To avoid the issue, do not wait for child's status in the signal handler: call send_signal()
, set a simple boolean flag and return from the hanlder instead. In the main code, check the flag after child.wait()
(before print("finished script.py")
in your code in the question), to see whether the signal has been received (if it is not clear from child.returncode
).
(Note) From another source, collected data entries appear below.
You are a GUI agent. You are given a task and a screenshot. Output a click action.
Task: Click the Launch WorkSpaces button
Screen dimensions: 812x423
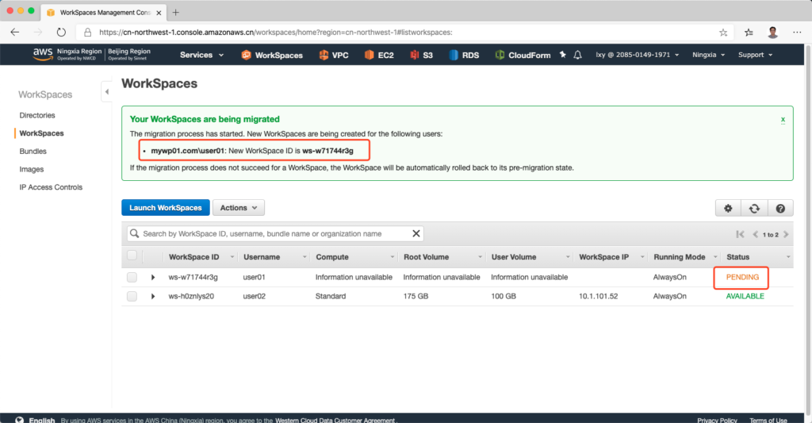pos(165,208)
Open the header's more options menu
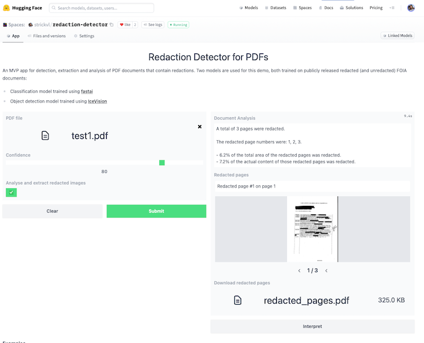424x343 pixels. pyautogui.click(x=392, y=8)
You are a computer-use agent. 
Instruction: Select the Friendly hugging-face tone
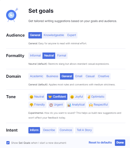pos(37,105)
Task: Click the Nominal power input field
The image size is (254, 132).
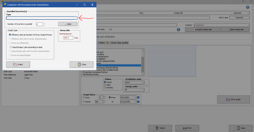Action: point(68,38)
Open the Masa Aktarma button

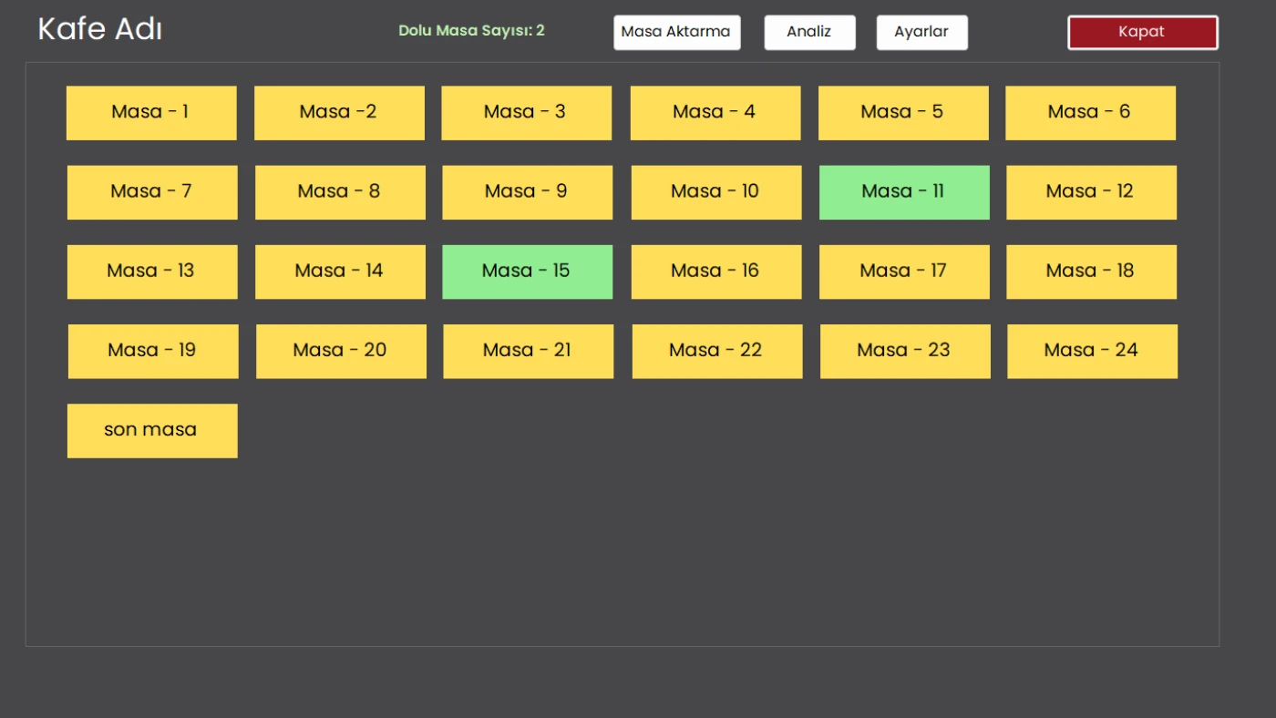676,32
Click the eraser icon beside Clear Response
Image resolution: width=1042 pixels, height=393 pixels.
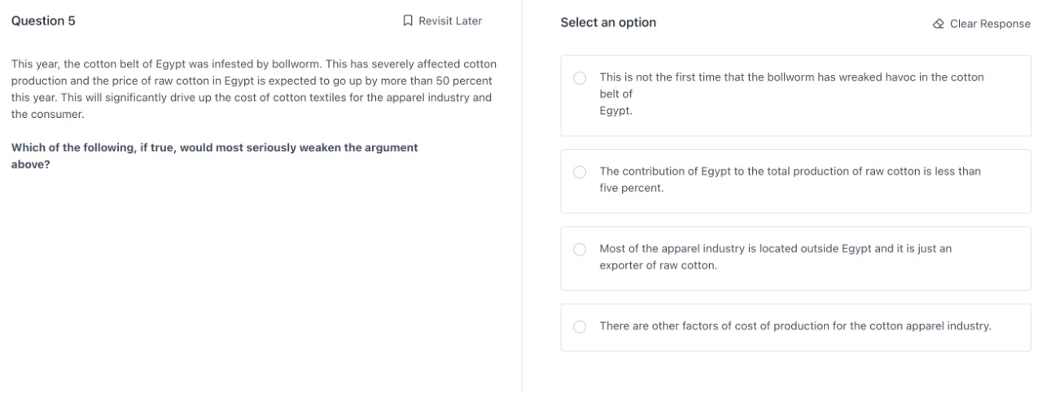(x=939, y=24)
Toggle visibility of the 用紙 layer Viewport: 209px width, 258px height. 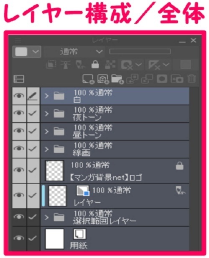pyautogui.click(x=19, y=238)
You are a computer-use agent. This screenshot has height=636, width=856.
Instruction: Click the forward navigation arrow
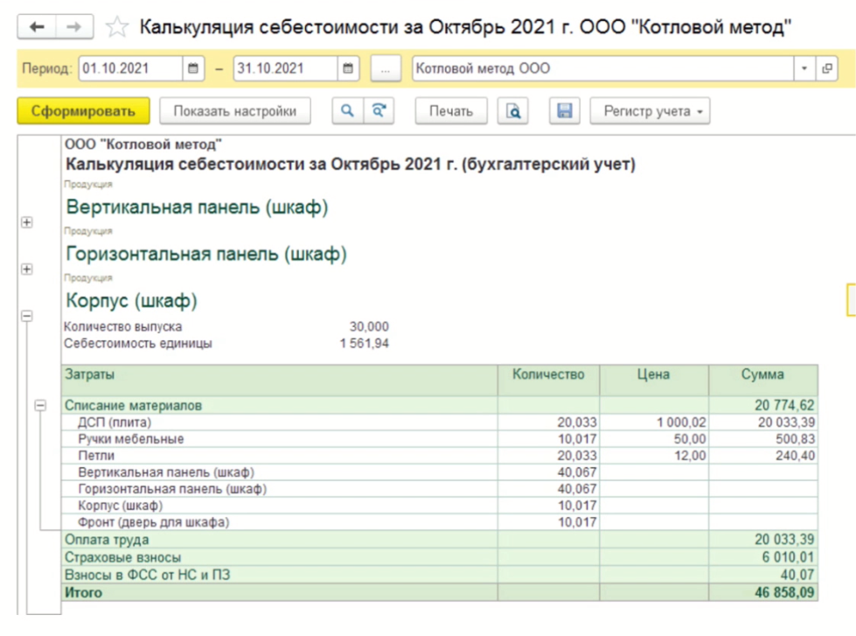(x=74, y=28)
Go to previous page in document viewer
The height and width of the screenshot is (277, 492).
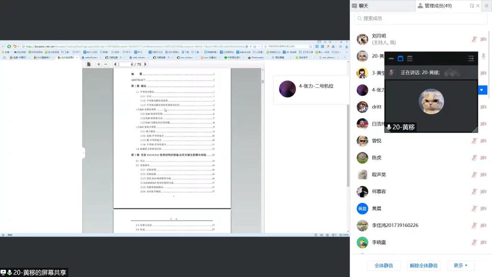115,64
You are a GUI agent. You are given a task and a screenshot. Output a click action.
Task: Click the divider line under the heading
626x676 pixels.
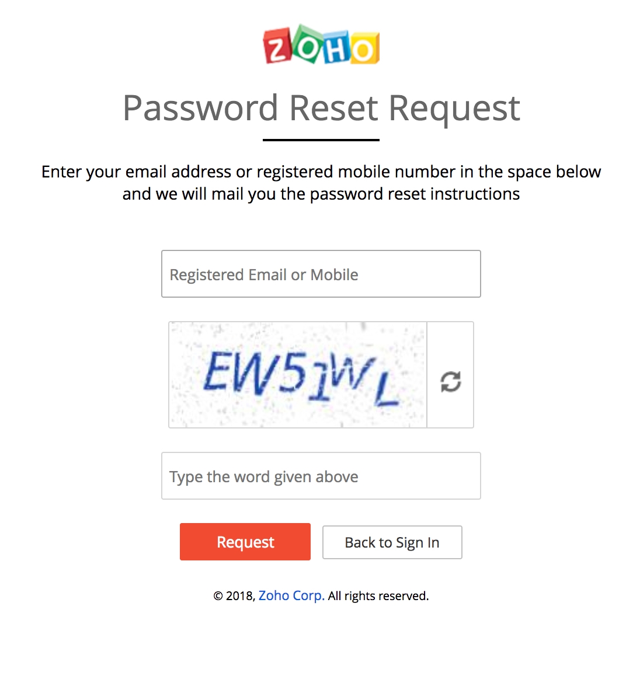coord(321,138)

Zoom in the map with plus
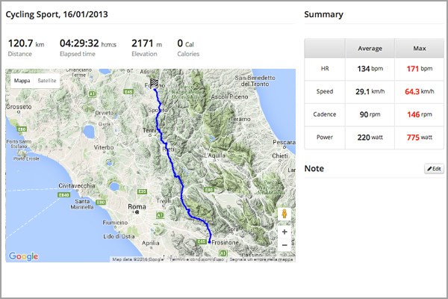pos(284,232)
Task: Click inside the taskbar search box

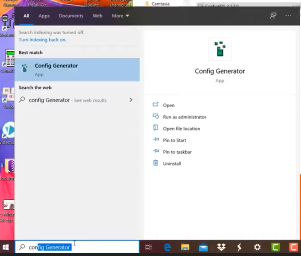Action: point(100,247)
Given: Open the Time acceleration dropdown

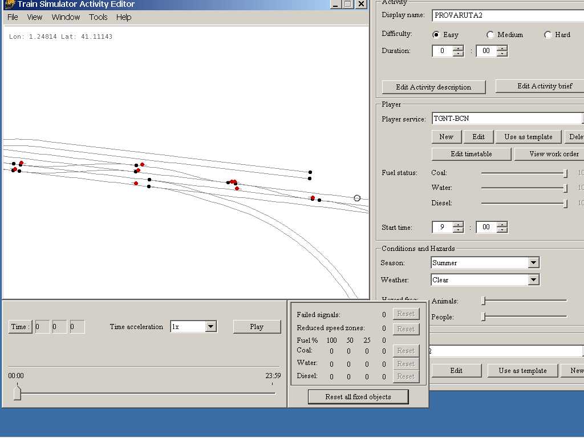Looking at the screenshot, I should (x=210, y=327).
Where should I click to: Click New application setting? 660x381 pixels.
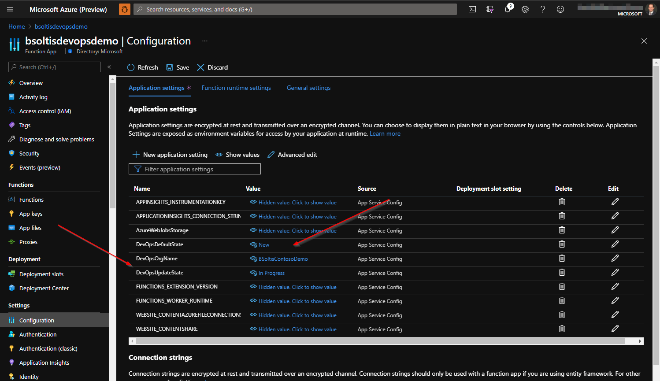[x=170, y=155]
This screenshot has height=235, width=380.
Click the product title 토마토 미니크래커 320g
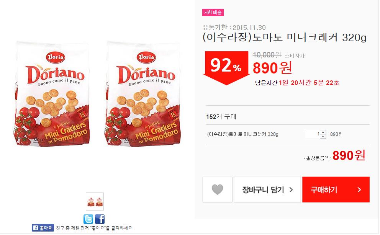pyautogui.click(x=285, y=37)
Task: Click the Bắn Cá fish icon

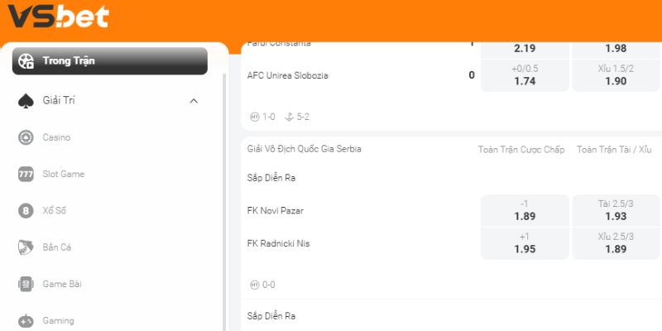Action: point(26,247)
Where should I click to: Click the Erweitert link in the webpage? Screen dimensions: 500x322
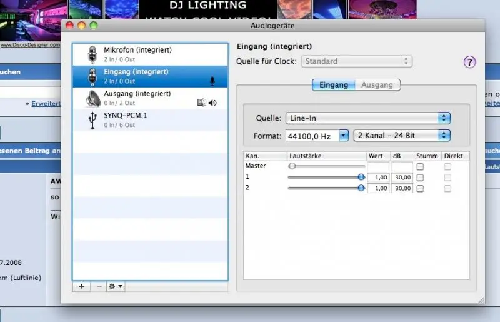(x=47, y=103)
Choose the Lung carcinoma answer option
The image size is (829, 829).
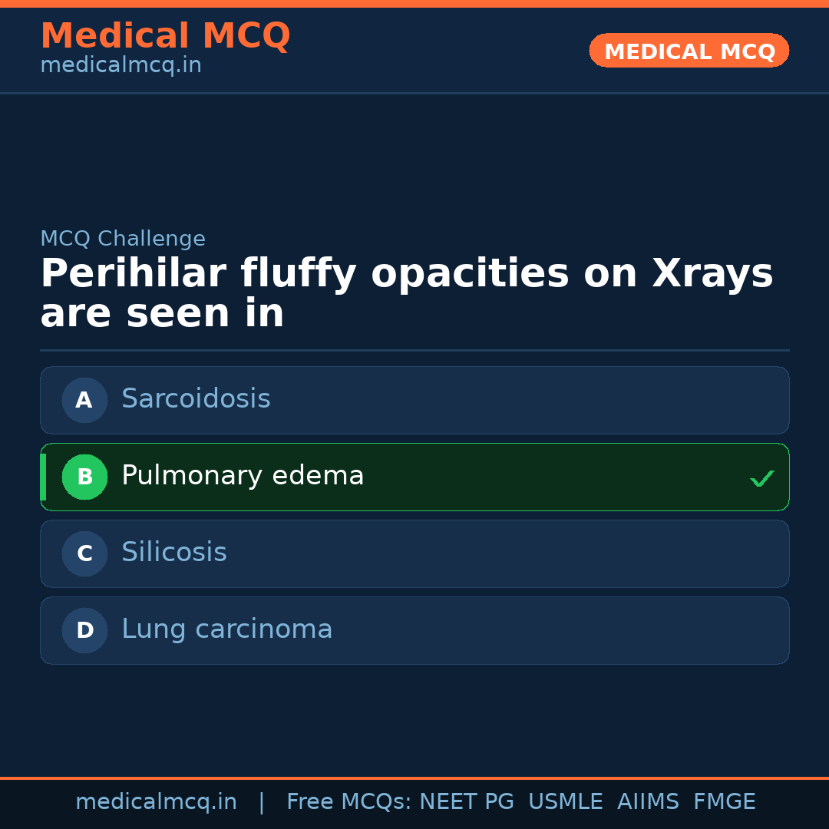[415, 630]
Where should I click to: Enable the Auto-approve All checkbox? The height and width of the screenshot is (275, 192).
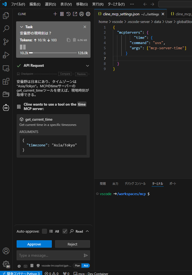[x=44, y=231]
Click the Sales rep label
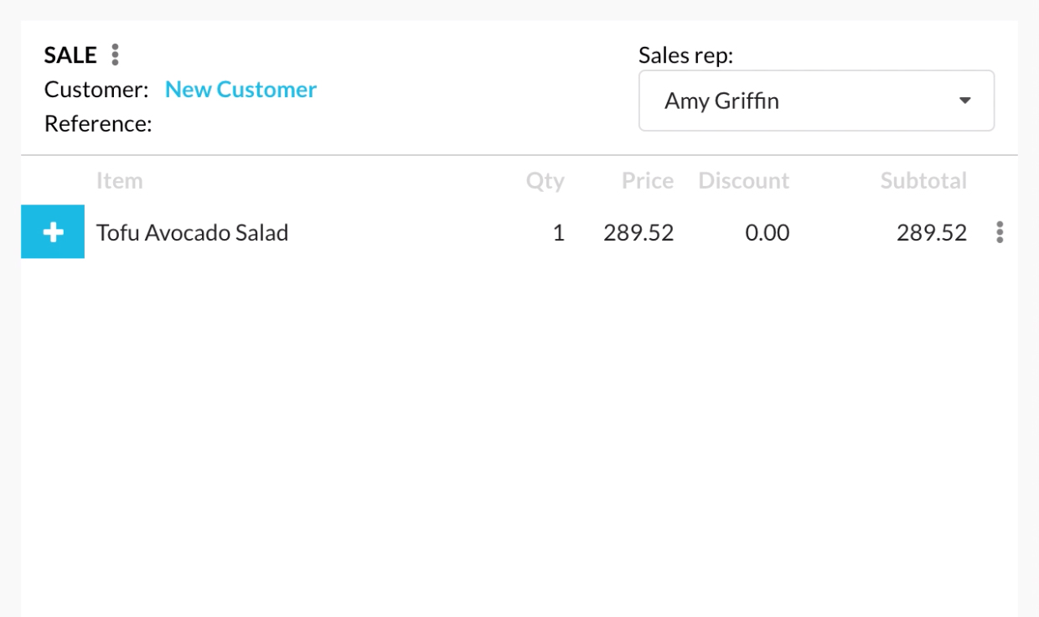 click(686, 56)
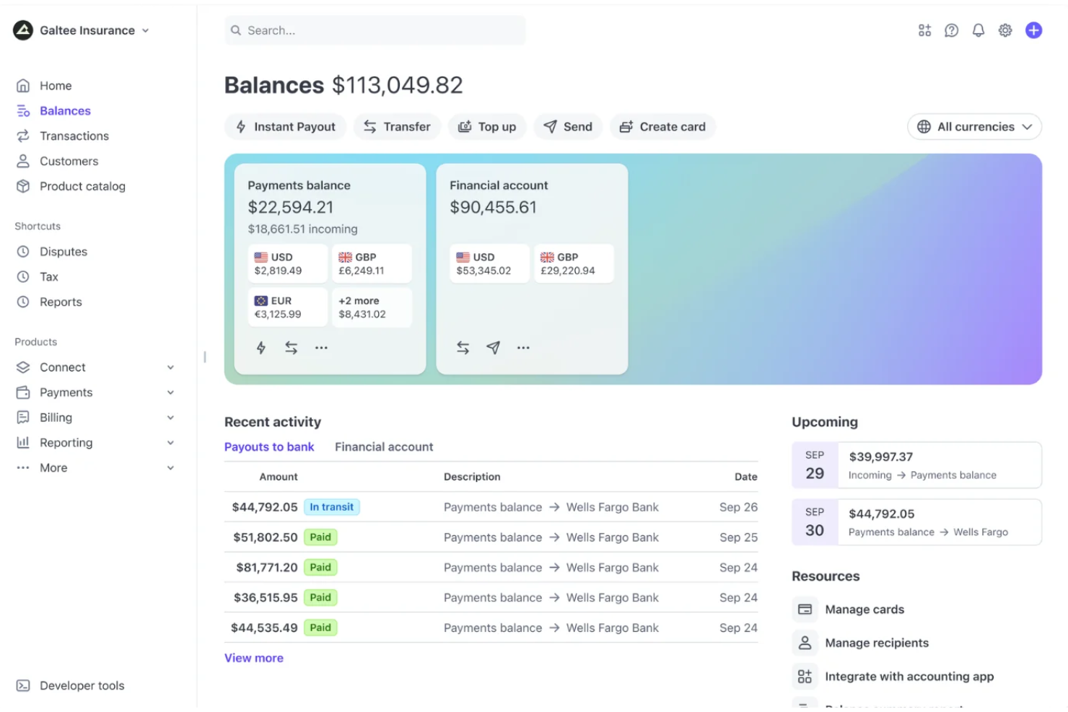This screenshot has width=1068, height=712.
Task: Select Balances in the sidebar
Action: 65,110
If the flag is set; call the appropriate cleanup code and exit.
You should look into subprocess.check_output
proc_output = subprocess.check_output(commands_list, stderr=subprocess.STDOUT)
you can surround it in a try except and then:
except subprocess.CalledProcessError, error:
create_log = u"Creation Failed with return code {return_code}\n{proc_output}".format(
return_code=error.returncode, proc_output=error.output
)
I can only wait for the process by using
os.kill(sub.pid, signal.SIGINT)
os.waitpid(sub.pid,0)
instead of
sub.send_signal(signal.SIGINT)
sub.wait() # blocks forever
This has something to do with process groups on UNIX, which I dont really understand: I think the process ./doStuff.sh
does not receive the signal because childs in the same process groups do not receive the signal. (I am not sure if this is correct). Hopefully somebody might elaborate on this issue a bit more.
The output till the handler gets called is pushed to the stdout of the calling bash (console).